It is becoming increasingly apparent that excess N in the environment can cause notable declines in plant species diversity in a variety of terrestrial and aquatic ecosystems (Bobbink et al. 1998, 2010; Gilliam 2006; Lu et al. 2010; Rabalais 2002). Site-specific variability in plant and soil response to excess N precludes broad generalizations regarding the mechanisms behind these effects in terrestrial ecosystems. For example, in temperate hardwood forests, experimentally-added N has been shown to increase cover/biomass of a few nitrophilous herbaceous species, decreasing the usually much higher numbers of N-limited herb species (Gilliam 2006; Bobbink et al. 2010). By contrast, tropical evergreen broadleaf forests are typically less N-limited and more phosphorus-limited, and additions of N have been shown to decrease herb stratum diversity by eliminating ferns and seedlings of diverse tree species via aluminum mobility, calcium leaching, and enhanced fine root mortality (Lu et al. 2010) .
Biogeochemical research at Fernow Experimental Forest (FEF), West Virginia, USA, has a rich history (Adams et al. 2006). Collection of hydrochemical data began for the long-term reference watershed (WS4) in 1980, with research on silvicultural practices pre-dating that. Research that focused more specifically on N biogeochemistry was initiated via the Fernow Watershed Acidification Study, which began as a now-terminated pilot study in 1987 on a watershed adjacent to Fernow. In 1989, it was established on FEF proper, and remains currently on-going. A distinctive feature of the Watershed Acidification Study is that it involves a whole-watershed application of simulated acidic deposition via three aerial additions of (NH4)2SO4 per year, representing a total N addition of 35 kg N ha −1 year −1. This is applied as solid powder, initially via helicopter and currently via airplane, and remains one of few studies utilizing N manipulations at the scale of an entire watershed (Adams et al. 2006).

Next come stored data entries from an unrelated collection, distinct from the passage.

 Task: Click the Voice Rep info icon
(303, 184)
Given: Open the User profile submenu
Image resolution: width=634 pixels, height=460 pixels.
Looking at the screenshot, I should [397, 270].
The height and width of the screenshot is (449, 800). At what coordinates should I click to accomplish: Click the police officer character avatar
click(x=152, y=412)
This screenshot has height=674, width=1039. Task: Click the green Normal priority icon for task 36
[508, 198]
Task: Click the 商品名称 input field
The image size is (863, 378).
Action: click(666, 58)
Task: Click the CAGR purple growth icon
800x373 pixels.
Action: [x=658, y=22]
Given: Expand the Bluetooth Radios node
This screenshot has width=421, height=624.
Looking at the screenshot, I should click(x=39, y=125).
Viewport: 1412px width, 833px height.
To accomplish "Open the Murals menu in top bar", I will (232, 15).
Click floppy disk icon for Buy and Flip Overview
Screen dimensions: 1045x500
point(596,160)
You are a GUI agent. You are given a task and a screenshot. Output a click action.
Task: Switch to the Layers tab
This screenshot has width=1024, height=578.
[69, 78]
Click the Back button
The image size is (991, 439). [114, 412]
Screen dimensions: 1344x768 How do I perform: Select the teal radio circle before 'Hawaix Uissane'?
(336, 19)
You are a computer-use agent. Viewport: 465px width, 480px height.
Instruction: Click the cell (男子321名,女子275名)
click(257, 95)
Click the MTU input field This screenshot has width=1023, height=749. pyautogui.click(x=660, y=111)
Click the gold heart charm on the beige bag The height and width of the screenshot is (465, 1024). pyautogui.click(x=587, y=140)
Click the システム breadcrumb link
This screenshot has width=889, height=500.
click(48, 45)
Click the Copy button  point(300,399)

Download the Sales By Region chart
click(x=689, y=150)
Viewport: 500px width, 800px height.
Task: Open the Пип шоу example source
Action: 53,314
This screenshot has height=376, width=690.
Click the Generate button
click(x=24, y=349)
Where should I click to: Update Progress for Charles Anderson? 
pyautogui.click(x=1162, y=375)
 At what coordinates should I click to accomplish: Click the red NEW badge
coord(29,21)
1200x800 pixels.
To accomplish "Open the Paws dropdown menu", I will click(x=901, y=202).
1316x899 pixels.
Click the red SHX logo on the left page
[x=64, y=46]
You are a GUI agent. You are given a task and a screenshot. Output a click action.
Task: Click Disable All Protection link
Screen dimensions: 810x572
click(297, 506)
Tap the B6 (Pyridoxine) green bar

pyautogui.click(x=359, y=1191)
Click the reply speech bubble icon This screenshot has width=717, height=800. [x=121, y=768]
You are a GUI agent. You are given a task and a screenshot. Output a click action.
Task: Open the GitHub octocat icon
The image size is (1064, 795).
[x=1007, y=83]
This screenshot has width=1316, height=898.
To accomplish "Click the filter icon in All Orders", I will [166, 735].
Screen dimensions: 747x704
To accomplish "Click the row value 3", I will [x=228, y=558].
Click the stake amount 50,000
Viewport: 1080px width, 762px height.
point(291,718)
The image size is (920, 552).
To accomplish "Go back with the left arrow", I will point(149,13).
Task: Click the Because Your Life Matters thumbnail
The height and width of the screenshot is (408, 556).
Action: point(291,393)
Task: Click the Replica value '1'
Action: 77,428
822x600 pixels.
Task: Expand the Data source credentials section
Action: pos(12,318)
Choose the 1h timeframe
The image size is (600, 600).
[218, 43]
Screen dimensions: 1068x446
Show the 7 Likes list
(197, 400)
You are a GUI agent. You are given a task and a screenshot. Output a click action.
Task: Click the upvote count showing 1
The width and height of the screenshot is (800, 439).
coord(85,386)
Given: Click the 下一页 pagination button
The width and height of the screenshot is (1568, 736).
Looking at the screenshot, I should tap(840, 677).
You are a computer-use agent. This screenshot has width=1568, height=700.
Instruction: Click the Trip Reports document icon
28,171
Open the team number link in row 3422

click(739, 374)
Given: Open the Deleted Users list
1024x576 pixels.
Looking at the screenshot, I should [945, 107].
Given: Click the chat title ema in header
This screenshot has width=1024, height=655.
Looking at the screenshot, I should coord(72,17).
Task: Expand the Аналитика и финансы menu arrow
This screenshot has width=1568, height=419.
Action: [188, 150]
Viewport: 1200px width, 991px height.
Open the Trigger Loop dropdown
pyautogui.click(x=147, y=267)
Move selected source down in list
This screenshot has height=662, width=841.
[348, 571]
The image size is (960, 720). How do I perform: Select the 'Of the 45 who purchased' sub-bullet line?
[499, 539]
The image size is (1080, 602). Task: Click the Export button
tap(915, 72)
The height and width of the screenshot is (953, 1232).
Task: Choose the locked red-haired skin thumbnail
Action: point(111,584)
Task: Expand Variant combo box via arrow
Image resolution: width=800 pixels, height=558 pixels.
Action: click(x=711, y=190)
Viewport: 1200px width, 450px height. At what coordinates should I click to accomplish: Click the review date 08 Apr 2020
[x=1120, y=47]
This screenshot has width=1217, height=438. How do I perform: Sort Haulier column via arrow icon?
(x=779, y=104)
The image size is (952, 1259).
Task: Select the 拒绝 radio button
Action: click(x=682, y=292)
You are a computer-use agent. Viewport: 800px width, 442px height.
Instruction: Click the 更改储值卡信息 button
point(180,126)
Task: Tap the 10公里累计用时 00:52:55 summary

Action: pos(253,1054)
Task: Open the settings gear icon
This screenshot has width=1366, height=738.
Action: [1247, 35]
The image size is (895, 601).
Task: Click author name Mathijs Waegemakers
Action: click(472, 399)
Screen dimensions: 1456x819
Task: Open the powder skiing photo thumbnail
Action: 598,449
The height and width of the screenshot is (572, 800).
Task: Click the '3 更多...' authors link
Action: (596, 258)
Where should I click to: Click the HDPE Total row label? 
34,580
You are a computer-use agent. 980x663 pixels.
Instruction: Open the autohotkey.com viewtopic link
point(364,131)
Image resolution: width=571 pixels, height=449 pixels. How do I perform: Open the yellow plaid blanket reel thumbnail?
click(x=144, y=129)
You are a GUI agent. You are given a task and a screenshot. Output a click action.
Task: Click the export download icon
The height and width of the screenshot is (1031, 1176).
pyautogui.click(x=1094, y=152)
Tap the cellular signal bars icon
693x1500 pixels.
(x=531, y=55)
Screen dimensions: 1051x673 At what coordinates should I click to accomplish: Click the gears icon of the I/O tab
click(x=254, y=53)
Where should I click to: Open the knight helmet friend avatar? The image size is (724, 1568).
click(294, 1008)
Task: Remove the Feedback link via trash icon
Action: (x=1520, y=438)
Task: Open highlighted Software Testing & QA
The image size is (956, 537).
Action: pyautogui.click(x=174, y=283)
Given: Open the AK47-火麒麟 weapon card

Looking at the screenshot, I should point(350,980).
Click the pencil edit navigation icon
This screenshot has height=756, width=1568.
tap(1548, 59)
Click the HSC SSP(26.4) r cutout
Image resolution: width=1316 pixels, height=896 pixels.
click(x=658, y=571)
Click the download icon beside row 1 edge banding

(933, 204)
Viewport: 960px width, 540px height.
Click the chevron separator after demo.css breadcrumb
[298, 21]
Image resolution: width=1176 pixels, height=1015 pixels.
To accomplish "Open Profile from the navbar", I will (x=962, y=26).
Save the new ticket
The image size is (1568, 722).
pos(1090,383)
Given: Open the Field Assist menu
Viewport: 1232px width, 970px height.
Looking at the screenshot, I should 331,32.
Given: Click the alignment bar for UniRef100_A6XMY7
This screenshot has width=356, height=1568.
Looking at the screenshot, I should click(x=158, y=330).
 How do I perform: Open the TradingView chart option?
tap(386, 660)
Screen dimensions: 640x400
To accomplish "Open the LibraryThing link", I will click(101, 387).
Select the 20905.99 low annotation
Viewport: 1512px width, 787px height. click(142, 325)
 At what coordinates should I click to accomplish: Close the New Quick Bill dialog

In 1991, 15 permanent vegetation plots were established in each of four watersheds of contrasting stand age at FEF, with a particular focus on interactions between the forest canopy and the herbaceous stratum, as well as plant-soil interactions, with a focus on how these interactions might vary with forest succession (Gilliam and Roberts 2003) . A sub-set of seven of these original plots in each of three watersheds—WS3, WS4, and WS7—were selected in 1993 for monthly in situ incubation of soil to examine spatial and temporal patterns of net N mineralization and nitrification . This represented the first work at FEF specifically to address a phenomenon that until that time had been described more in Europe and experimental studies in the northeastern United States—N saturation.
Nitrogen saturation arises when atmospheric inputs of N exceed biological N demand, resulting in loss of NO3 − in streams (Aber et al. 1998). In addition to creating environmental problems for impacted aquatic systems, N saturation is also commonly accompanied by the loss of nutrients (Ca2 + and Mg2 + ) (the mobile anion effect) that are essential to plant growth and forest health. Some of the earlier studies published on N saturation in the US (e.g., Stoddard 1994; Gilliam et al. 1996; Peterjohn et al. 1996, 1999) have identified some watersheds at FEF to be among the more N-saturated sites in North America. Increased mobility and leaching of Ca2 + and Mg2 + has been clearly being linked at FEF to increased N deposition, associated enhanced nitrification and movement of NO3 −, along with evidence of decreases in growth rates of dominant tree species (Peterjohn et al. 1996; Christ et al. 2002; May et al. 2005; Gilliam et al. 2005; Adams et al. 2006). Other problems associated with N saturation include increased production of the greenhouse gas, N2O (Peterjohn et al. 1998; Wallenstein et al. 2006a). Work at FEF has also suggested that N saturation has led to phosphorous limitation in several watersheds (Gress et al. 2007).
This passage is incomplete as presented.